The film and the book that accompanies it are full of rare photos of Snyder in his serious Zen student days in the 50's, the heady early days of the counterculture in San Francisco and much else. It made me want to go back and re-read some of his poems and essays, which were hugely influential for me in the early 70's. So much that has happened since, from the Buddhist peace movement to deep ecology and the vital importance of supporting local economies, would be unthinkable without Snyder's work.
While I was reading all of this I was also struggling to come up with a concise response to a well-meaning but naive article extolling the virtues of vegetarianism in the most recent issue of Inquiring Mind magazine. The issues involved are vast and complicated. As luck would have it, I found that Snyder had long ago summed things up better than I could have hoped to, in the last essay in his book:
"Everyone who ever lived took the lives of other animals, pulled plants, plucked fruit, and ate. Primary people have their own ways of trying to understand the precept of non harming. They knew that taking life required gratitude and care. There is no death that is not somebody's food, no life that is not somebody's death. Some would take this as a sign that the universe is fundamentally flawed. This leads to a disgust with self, with humanity, and with nature. Otherworldly philosophies end up doing more damage to the planet (and human psyches) than the pain and suffering that is in the existential conditions they seek to transcend.

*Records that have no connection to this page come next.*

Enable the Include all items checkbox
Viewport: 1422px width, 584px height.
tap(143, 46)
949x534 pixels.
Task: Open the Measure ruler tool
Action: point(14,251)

The archaic religion is to kill god and eat him. Or her. The shimmering food-chain, the food-web, is the scary, beautiful condition of the biosphere. Subsistence people live without excuses. The blood is on your own hands as you divide the liver from the gallbladder. You have watched the color fade from the glimmer of the trout. A subsistence economy is a sacramental economy because it has faced up to one of the critical problems of life and death: the taking of life for food. Contemporary people do not need to hunt, many cannot even afford meat, and in the developed world the variety of foods available to us makes the avoidance of meat an easy choice...Our distance from the source of our food enables us to be superficially more comfortable, and distinctly more ignorant.
Eating is a sacrament. The grace we say clears our hearts and guides the children and welcomes the guest, all at the same time. We looks at eggs, apples, and stew. They are evidence of plenitude, excess, a great reproductive exuberance. Millions of grains of grass-seed that will become rice or flour, millions of codfish fry that will never, and must never, grow to maturity. Innumerable little seeds are sacrifices to the food chain. A parsnip in the ground is a marvel of living chemistry, making sugars and flavors from each, air, water. And if we do eat meat it is the life, the bounce, the swish, of a great alert being with keen ears and lovely eyes, with foursquare feet and huge beating heart that we eat, let us not deceive ourselves.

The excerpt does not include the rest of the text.